Exercise objective: Take the line containing "800x450 pixels. At" and every line below it through the end of the entries, and output them verbatim, pictures excluded.

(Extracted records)
####################

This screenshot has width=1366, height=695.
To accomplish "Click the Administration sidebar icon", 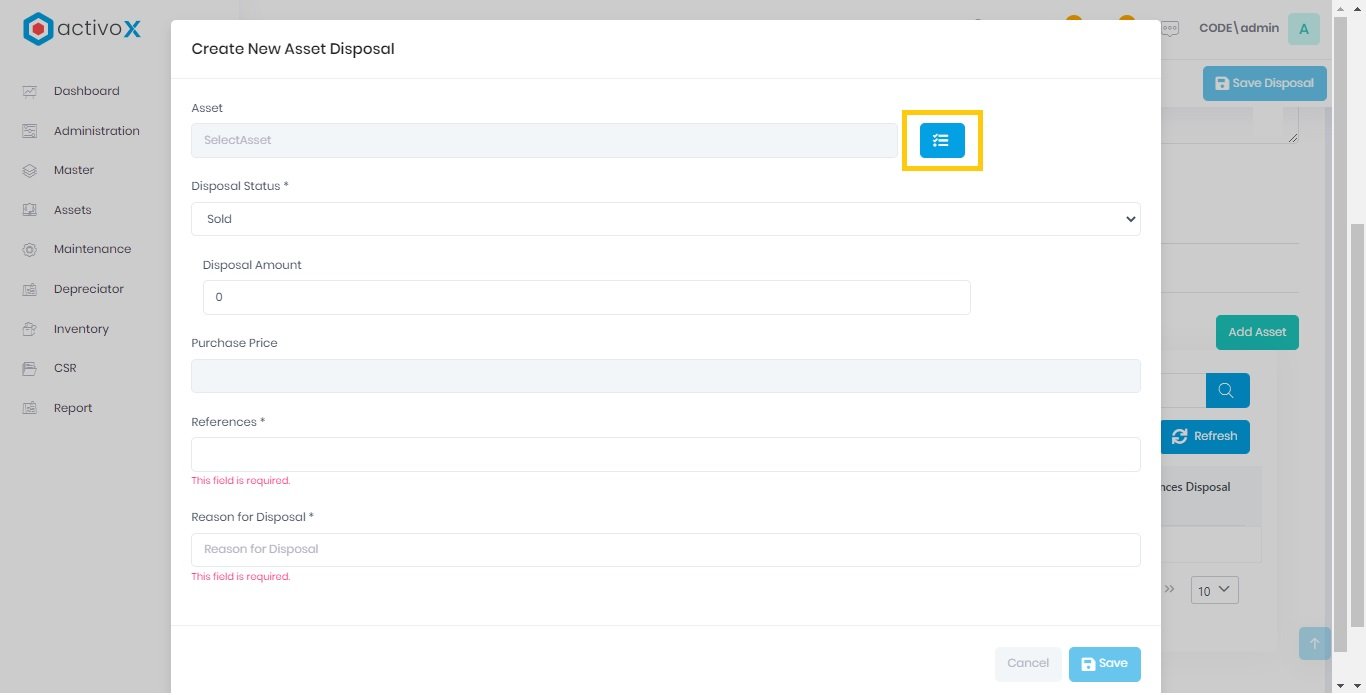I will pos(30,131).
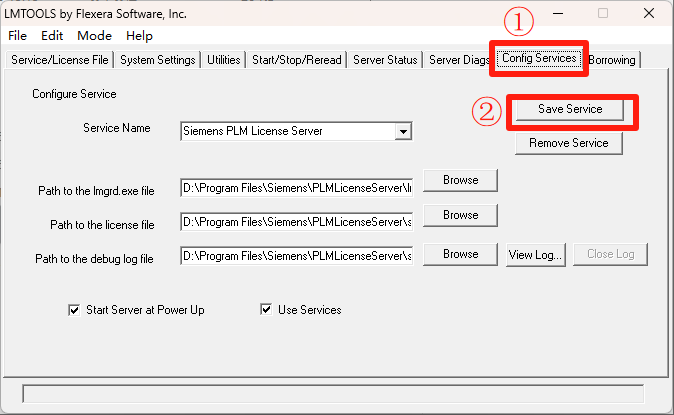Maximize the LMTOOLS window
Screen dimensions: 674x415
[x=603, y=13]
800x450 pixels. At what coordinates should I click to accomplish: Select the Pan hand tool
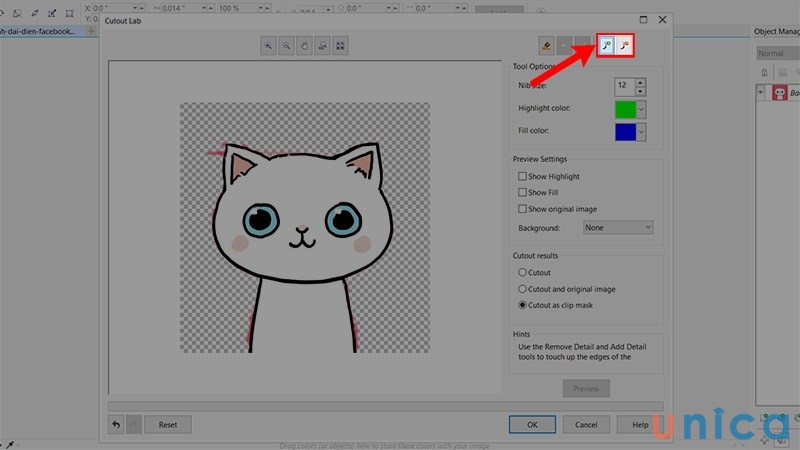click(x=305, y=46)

####################

Result of the task:
800x450 pixels. At what coordinates should I click to accomplish: Select the Pan hand tool
click(x=305, y=46)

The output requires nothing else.